We recently reported on the High Court judgment of Mr Justice Marcus Smith in Neurim Pharmaceuticals (1991) Limited and Flynn Pharma Limited v Generics UK Limited (t/a Mylan)  EWHC 1362 (Pat) in which the judge refused to grant an interim injunction preventing Mylan’s launch of generic Circadin, pending an expedited trial in October this year. The report of the High Court judgment is here. The Court of Appeal heard an expedited appeal on 18 June 2020, and handed its reasoned judgment down on 24 June 2020 (having informed the parties of its decision by email on 19 June). The appellate judges have refused the appeal unanimously. Whilst the Court of Appeal has stressed, expressly, that its ruling is highly fact specific, the ratio of this judgment may apply to other interim injunction applications in the future, particularly when expedited trials have been ordered.
The detailed background to the action can be accessed in our previous article, but as a brief recap, in the High Court judgment, Smith J applied the American Cyanamid test and found that damages would be an adequate remedy for the Claimants, in particular because the damages would be quantifiable (albeit with some difficult), and would only relate to a relatively short period of time.
Neurim and Flynn appealed, primarily on the grounds that the judge erred in finding damages would be an adequate remedy in lieu of an interim injunction. Neurim relied on ten broad grounds of appeal, only five of which the Court of Appeal considered relevant to the matters they had to decide. In particular, Floyd LJ stated that grounds 5-9 appeared to be “an attack on the components of a finding which the judge did not make, namely that the balance of convenience favoured the refusal of the injunction”. He also described the submissions as “an extraordinarily unhelpful set of grounds of appeal”. Practitioners should take note – encouraging the submission of Grounds of Appeal in the correct form and format has been something of a mission for the Court of Appeal in recent years.
Floyd LJ then went on to consider the grounds that he had found to be relevant. When applying the American Cyanamid test he confirmed that whilst an interim injunction should not turn into a “mini-trial” of the merits of the action, the Court needed to decide issues relating to the adequacy of damages and the balance of convenience based on the evidence the parties placed before it: “The issues of fact which emerge on the evidence relevant to stages 2-4 are not issues which will in most cases fall to be resolved at a trial. It may, in the end, prove impossible to form a view on certain issues on the available evidence, but the court should not abandon the task at the outset.” The Court went on to find that, whilst Smith J had erred in his finding that he should not attempt to resolve disputes of fact insofar as they relate to stages 2-4 of the Cyanamid test, this did not affect the Court of Appeal’s ability to resolve the issues on appeal, as all the evidence was in writing and so was available to it on the same basis.

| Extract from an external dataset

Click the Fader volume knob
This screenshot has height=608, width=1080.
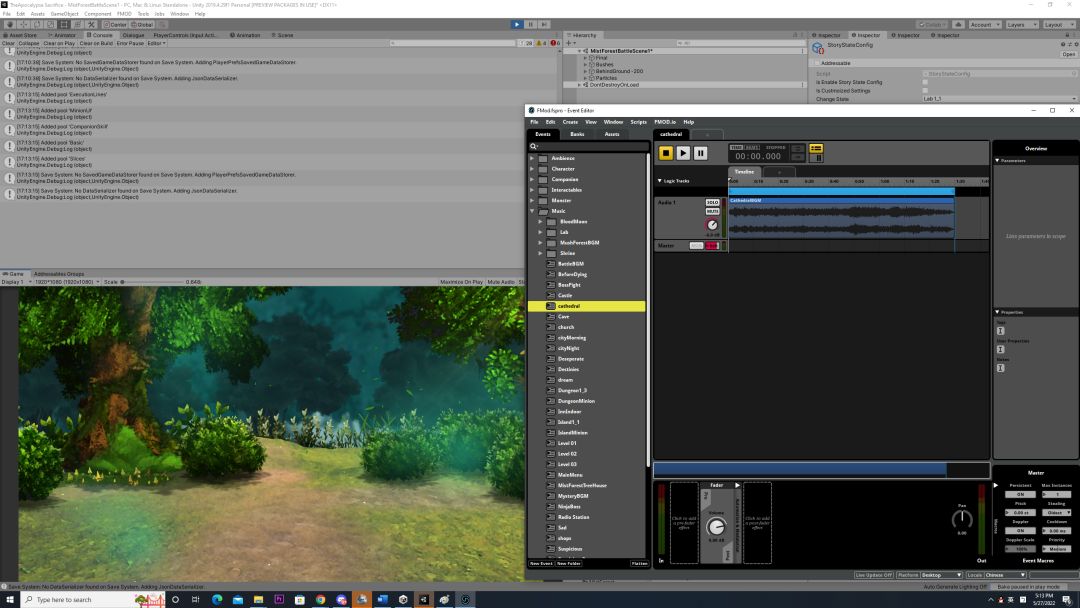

Reviewing the evidence before the first instance court, the Court of Appeal found the same problems accepting Neurim’s arguments of unquantifiable loss, particularly in relation to the impact of Mylan’s market entry on Neurim’s ability to fund its research and development activities. The Court based this partly on the fact that all Neurim’s submissions asserting a price spiral had not been made out, given the likelihood was that only one generic company would launch the product before trial. Such limited launches do not generally result in excessive downward price pressure nor do they trigger recategorisation of the product as being a widely available generic under the UK Drug Tariff.
The Court also found that Smith J was right to find that any damage to the Claimants would occur in two periods: (i) Period 1, being the period between Mylan launching and trial, during which Mylan would deplete the Claimants’ profits; and (ii) Period 2, being the period after a final injunction (if any is granted) until patent expiry, during which Neurim would not be able to fully and immediately restore its monopoly prices. Neurim and Flynn have, and have provided to the Court, reasonably detailed forecasts of their expected sales revenues in Periods 1 and 2. Those forecasts, plus additional evidence, can form the basis for adequate compensation for Period 1. Whilst a calculation in respect of Period 2 will require some extrapolation, it will only be marginally less robust, and so the Claimants can also be adequately compensated in respect of Period 2.
For these reasons, Smith J had been right to refuse the injunction.
Whilst the circumstances of this case were specific and led to the interim injunction being refused, it is likely that similar scenarios will arise in the future, giving rise to analogous facts. In particular, patentees may now need to provide evidence which proves it is likely that multiple generic companies will enter the market before trial, therefore leading to a price spiral in the particular drug market. This may be particularly difficult in expedited proceedings. This decision is also a salutary lesson for all patentees to ensure that the evidence for the first instance hearing is “fit for purpose” as appellate courts will generally be restricted to this evidence if they identify errors of law that require an evidential review.